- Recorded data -
*****
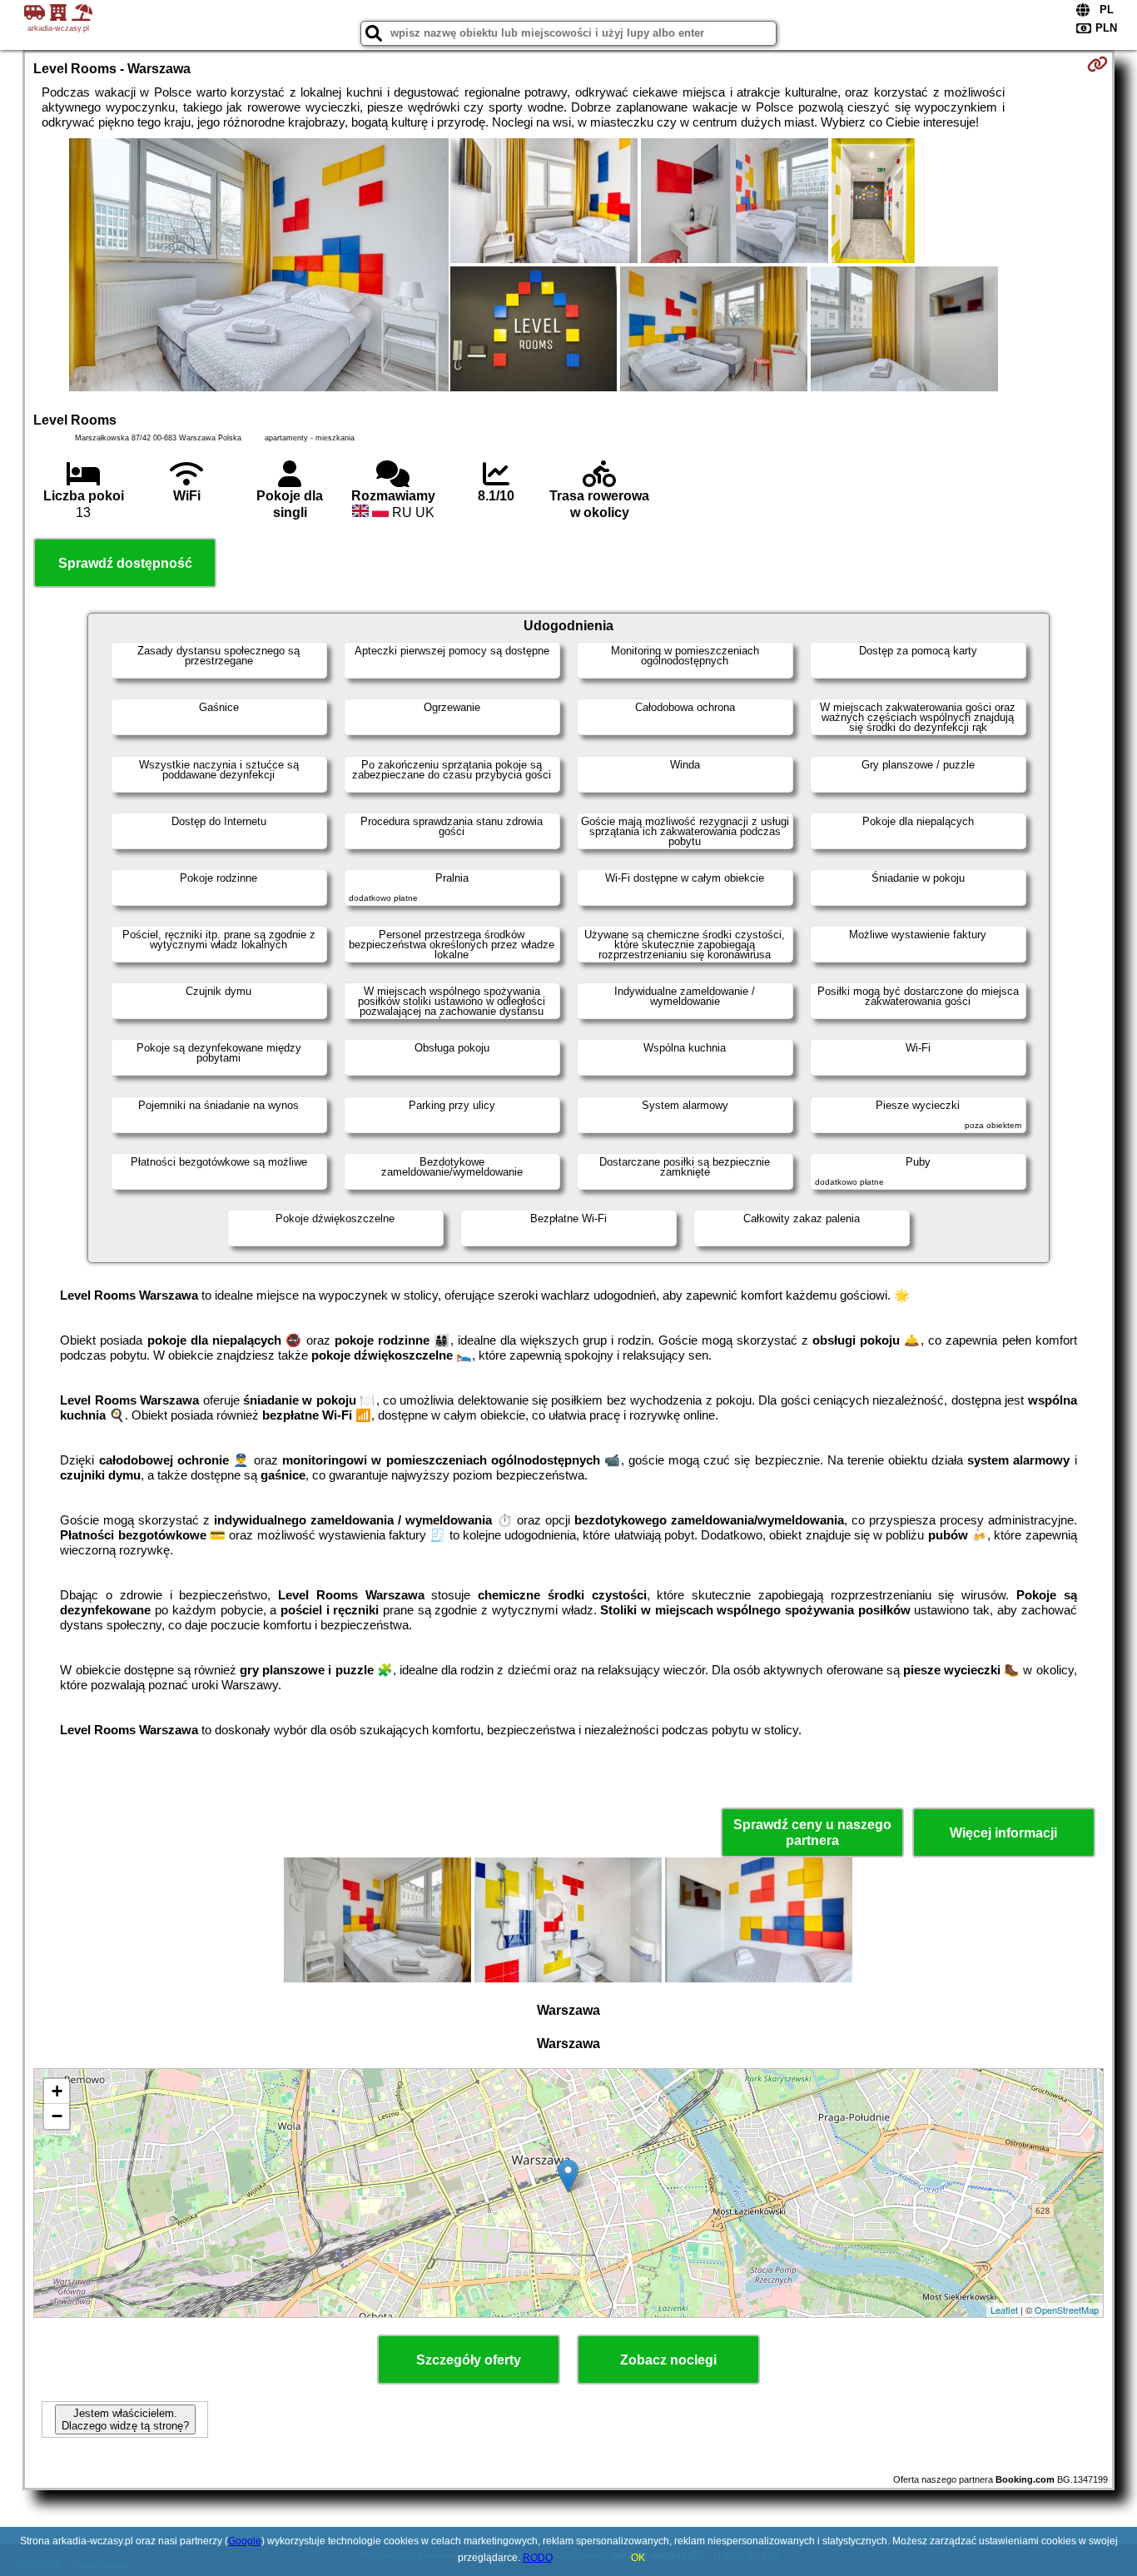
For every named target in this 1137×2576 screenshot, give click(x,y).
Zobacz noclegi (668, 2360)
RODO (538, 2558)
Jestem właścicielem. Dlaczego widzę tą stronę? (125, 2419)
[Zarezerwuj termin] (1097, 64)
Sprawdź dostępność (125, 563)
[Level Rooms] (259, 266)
*****
Your reply must contain each entry exactly as written and no pictures.

- SOLUTION TO THE PROBLEM -
For every named target in this 1137×2576 screenshot, give click(x,y).
Zobacz noclegi (668, 2360)
RODO (538, 2558)
Jestem właścicielem. Dlaczego widzę tą stronę? (125, 2419)
[Zarezerwuj termin] (1097, 64)
Sprawdź dostępność (125, 563)
[Level Rooms] (259, 266)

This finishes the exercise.